Por desgracia, los jóvenes de hoy están tan absorbidos por la atracción del futuro que se muestran mucho menos interesados por la historia del arte, una asignatura minusvalorada por los sistemas de enseñanza, y los vestigios del pasado los dejan bastante fríos. Muchos son los que encuentran viejunas las estatuas en bronce del XIX, nada adecuadas para su depurado mobiliario a la escandinava. Es triste.

A mí me parece que oponer estilos puede ser muy original, por ejemplo, una alegoría de Mathurin Moreau al lado de una librería de Ikea. En el plató de Affaire conclue suele darse un hecho que va en el sentido de esta reflexión mía. Muchas señoras de edad intentan vender maravillosos muebles de ebanistería decimonónica y se encuentran con que los compradores les ofrecen sumas irrisorias.

Al ver su decepción, los anticuarios les hacen invariablemente la misma pregunta: “¿Por qué quiere usted vender su mueble?”, y la contestación es también siempre igual: “Porque ninguno de mis hijos ni mis nietos lo quiere”. Y la conclusión: “Pues ahí tiene usted la respuesta, estos muebles apenas tienen público, no están de moda”.
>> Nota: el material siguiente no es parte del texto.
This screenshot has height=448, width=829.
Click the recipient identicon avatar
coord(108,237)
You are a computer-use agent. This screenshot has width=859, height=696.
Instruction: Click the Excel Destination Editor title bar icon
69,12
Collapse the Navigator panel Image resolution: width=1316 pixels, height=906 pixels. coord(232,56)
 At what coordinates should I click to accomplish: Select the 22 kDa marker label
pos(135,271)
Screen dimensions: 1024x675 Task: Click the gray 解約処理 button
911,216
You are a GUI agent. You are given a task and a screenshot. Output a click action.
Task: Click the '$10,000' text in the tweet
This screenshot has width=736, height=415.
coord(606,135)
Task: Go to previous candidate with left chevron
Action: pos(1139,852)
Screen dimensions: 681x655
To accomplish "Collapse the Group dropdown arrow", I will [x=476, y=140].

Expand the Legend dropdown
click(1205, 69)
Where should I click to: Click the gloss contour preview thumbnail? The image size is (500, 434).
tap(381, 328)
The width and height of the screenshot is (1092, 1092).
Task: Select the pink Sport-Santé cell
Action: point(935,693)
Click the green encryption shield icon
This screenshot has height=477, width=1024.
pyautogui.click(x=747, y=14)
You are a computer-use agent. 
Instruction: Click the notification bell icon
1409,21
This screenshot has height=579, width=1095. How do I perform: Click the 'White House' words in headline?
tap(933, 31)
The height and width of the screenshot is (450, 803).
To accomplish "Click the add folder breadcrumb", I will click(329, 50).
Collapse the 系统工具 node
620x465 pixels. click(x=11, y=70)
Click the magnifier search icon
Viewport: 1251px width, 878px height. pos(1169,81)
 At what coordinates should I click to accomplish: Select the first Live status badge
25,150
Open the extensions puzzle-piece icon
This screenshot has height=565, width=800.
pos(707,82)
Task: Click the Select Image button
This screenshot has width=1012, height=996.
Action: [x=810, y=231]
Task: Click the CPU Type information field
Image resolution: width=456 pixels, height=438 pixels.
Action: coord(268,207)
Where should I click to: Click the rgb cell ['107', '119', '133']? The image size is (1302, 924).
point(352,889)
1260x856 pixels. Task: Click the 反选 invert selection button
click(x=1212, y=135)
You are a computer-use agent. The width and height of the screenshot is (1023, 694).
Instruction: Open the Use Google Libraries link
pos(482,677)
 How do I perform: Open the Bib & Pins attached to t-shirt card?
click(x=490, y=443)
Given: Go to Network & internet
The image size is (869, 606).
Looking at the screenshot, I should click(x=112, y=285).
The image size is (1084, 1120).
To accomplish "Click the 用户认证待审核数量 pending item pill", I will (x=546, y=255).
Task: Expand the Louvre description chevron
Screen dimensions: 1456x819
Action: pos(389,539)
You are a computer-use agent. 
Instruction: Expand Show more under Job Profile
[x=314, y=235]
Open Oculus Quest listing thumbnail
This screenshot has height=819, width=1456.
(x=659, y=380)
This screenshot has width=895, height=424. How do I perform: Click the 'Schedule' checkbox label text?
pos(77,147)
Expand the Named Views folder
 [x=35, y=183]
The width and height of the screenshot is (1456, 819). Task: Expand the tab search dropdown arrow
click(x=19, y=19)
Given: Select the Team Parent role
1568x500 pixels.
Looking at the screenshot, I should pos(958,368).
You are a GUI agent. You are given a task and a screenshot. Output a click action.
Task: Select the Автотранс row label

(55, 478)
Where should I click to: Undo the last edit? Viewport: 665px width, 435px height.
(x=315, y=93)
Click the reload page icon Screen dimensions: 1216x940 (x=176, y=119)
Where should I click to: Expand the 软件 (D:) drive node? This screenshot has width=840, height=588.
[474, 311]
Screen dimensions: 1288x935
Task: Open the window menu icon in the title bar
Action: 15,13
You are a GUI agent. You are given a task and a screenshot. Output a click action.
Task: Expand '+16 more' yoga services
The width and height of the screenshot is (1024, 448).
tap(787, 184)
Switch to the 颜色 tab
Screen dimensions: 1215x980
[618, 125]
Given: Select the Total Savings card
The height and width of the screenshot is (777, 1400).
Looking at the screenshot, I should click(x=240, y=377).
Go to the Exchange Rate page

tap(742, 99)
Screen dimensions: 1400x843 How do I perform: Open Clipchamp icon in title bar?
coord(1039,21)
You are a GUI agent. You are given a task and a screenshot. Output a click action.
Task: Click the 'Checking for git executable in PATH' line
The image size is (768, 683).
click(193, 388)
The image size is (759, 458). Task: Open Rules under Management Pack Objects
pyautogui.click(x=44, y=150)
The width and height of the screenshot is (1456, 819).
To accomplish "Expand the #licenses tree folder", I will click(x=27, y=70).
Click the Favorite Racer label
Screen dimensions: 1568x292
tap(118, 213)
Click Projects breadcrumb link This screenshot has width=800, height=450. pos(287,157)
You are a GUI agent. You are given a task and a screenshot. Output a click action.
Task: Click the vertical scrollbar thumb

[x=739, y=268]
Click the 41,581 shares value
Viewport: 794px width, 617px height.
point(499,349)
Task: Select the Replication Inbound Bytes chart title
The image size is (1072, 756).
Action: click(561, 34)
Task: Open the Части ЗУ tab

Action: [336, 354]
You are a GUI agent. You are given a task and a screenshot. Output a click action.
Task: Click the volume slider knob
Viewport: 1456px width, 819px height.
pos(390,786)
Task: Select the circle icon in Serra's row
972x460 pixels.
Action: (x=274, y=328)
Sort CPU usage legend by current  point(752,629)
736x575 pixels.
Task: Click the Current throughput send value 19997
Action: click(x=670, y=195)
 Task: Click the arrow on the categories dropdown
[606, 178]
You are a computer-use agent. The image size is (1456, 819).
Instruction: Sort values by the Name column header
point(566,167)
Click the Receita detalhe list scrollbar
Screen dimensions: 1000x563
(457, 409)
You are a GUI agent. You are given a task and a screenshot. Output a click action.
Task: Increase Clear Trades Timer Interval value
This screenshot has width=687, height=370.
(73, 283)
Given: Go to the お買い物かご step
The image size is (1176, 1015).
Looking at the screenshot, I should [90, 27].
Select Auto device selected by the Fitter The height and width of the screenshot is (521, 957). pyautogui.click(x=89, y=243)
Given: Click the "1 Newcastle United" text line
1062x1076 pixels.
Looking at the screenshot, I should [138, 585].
La afición de los franceses por los objetos de calidad que se ponían sobre la mesa cada día, como vasos y vajillas, muy demandados aún en los anticuarios, corre el riesgo de desaparecer a no mucho tardar. Para apreciar una cocacola no se necesita un vaso de cristal de Baccarat ni la comida más consumida en el planeta hoy por hoy, la pizza, requiere un plato de porcelana fina. El arte de vivir a la francesa atrae cada año a multitudes de turistas, pero se va perdiendo en beneficio de la amenazante uniformidad mundializada.